There are some ways around this. For example, you could buy the ticket but select a different train, so long as you know it’s valid on the train you also want. This can be tricky to know for some types, so you’re always welcome to contact us if you have a problem or you’re unsure.
Except for overnight ‘Sleeper’ trains, there are no trains in Great Britain that require a seat reservation in normal circumstances. In fact, there’s a handy little Railsmartr article on where to find an unreserved seat!
You always have to travel on the train specified on your ticket
Yes, on Advance tickets, you have to do this. As you’d expect, it’s valid only on your booked train. As we’ve mentioned above though, Anytime, Off-Peak and Super-Off-Peak tickets are valid on more than one train.
Even though you’ll often need to pick a service to book your time, it’s definitely one of the most frustrating rail myths that by picking a train, you’re stuck with it! Here’s what your ticket might look like:
As you can see, the journey details are listed as ‘Optional Reservations’. This means exactly what it sounds like – there’s no need to follow them to the letter! So long as your ticket is valid on the train you’re catching, you don’t need a reservation. Having a train specified on a flexible ticket doesn’t take away any of its validity.
‘Peak’ trains are the busiest or most expensive
This is one of the rail travel myths that in some ways, used to be true. Before COVID-19 struck, it was undeniable that peak trains were some of the busiest. They were undoubtedly the most expensive, too.
In some ways, long-distance rail operators don’t help with this. For example, by marking a train as ‘peak’ (and usually charging higher for Advance tickets, too), it’s going to discourage people from using it. By contrast, the first train where it’s no longer considered ‘peak’ will be a lot busier.

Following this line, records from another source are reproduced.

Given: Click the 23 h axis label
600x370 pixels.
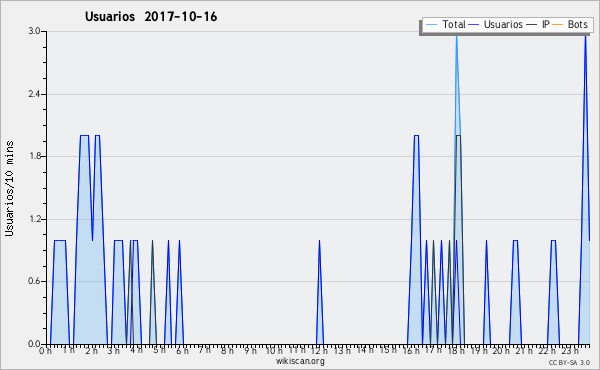Looking at the screenshot, I should click(570, 350).
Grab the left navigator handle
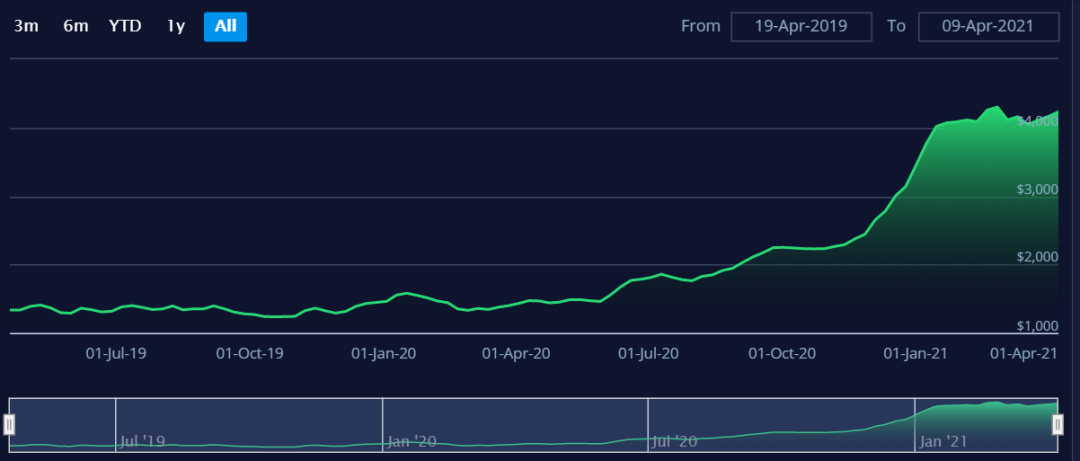The width and height of the screenshot is (1080, 461). click(x=10, y=426)
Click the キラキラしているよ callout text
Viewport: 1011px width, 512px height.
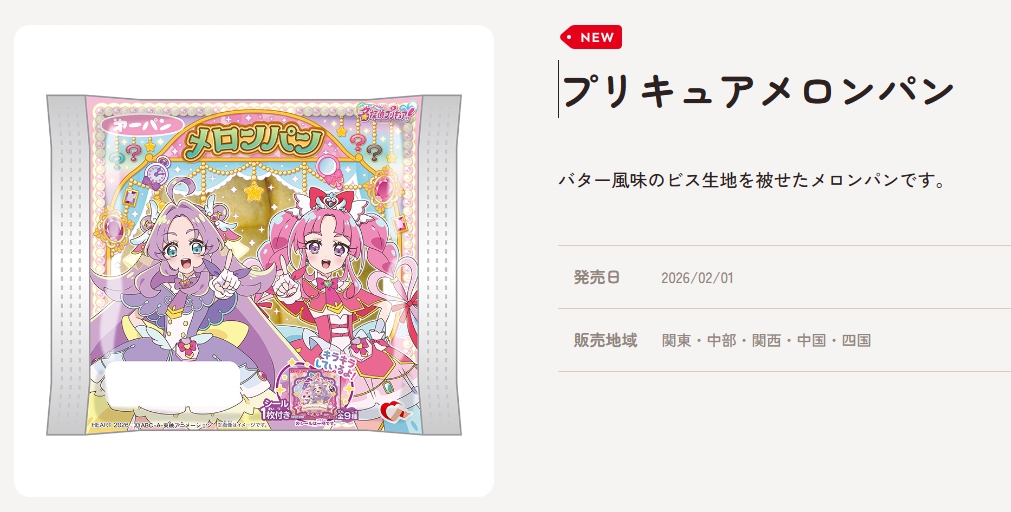337,365
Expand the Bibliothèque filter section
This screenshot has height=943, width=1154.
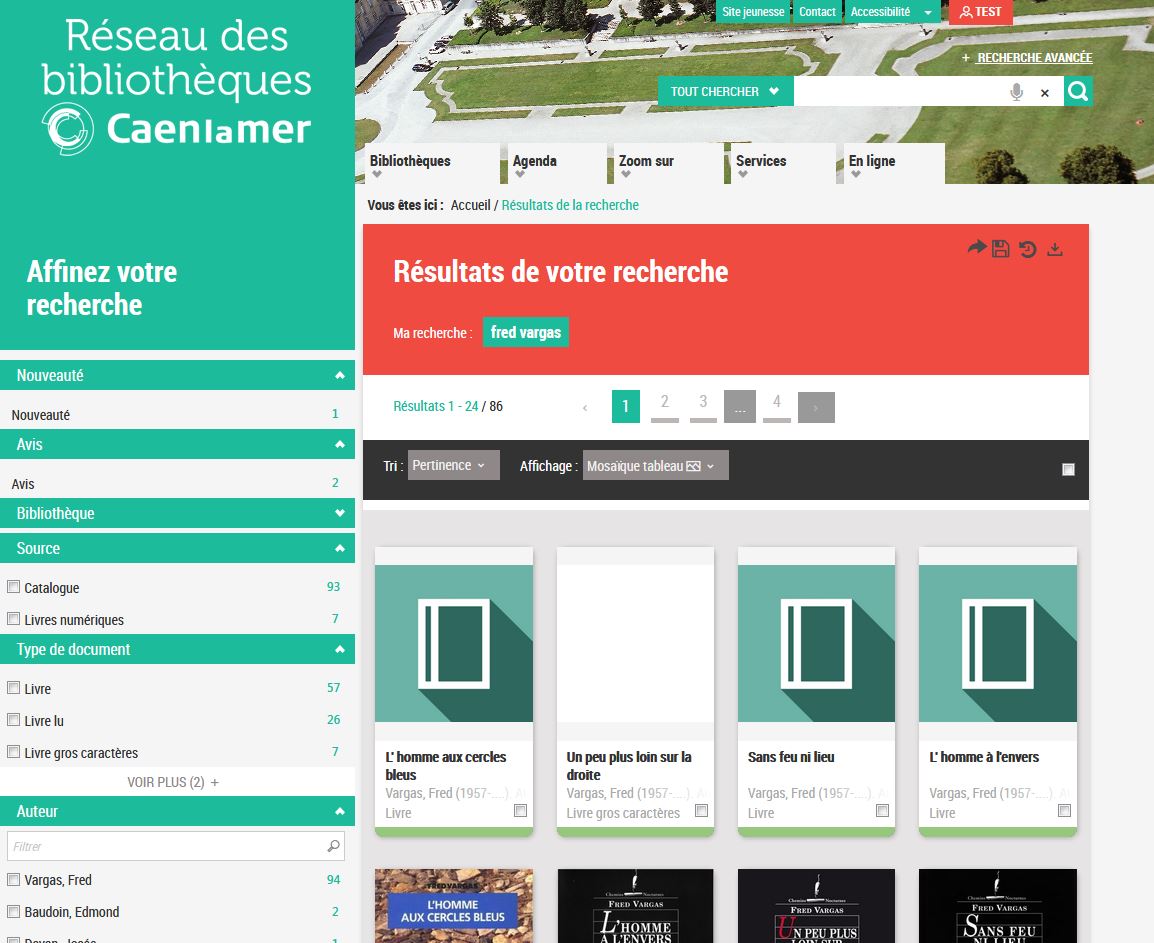click(177, 513)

COVID-19 and the rise of flexible working have also changed what we consider to be ‘peak’. If you’re travelling to London, a Friday morning is often the quietest time to go. Wednesdays are usually the busiest weekday, by comparison.
Put simply, there’s no ‘clear-cut’ peak anymore. When it comes to Advance train tickets, some operators might have lower prices on what were traditionally ‘peak’ trains, to try and encourage people to travel in the empty seats once used by weekday commuters.
Are there any other rail travel myths I should know about?
The final one you might want to know about is that no ticket-selling website has access to ‘special’ discounted fares that nobody else does (in normal circumstances). They can however choose to only show you certain fares and make it harder to see the cheapest ones that might be on a slower route. We’ve written some quick tips to finding the best fare, too.
It’s up to them what fees they charge, too. Here at Railsmartr, we don’t charge any at all. You can refund a flexible ticket (or change an Advance ticket) and you’ll only pay the difference. Nothing more.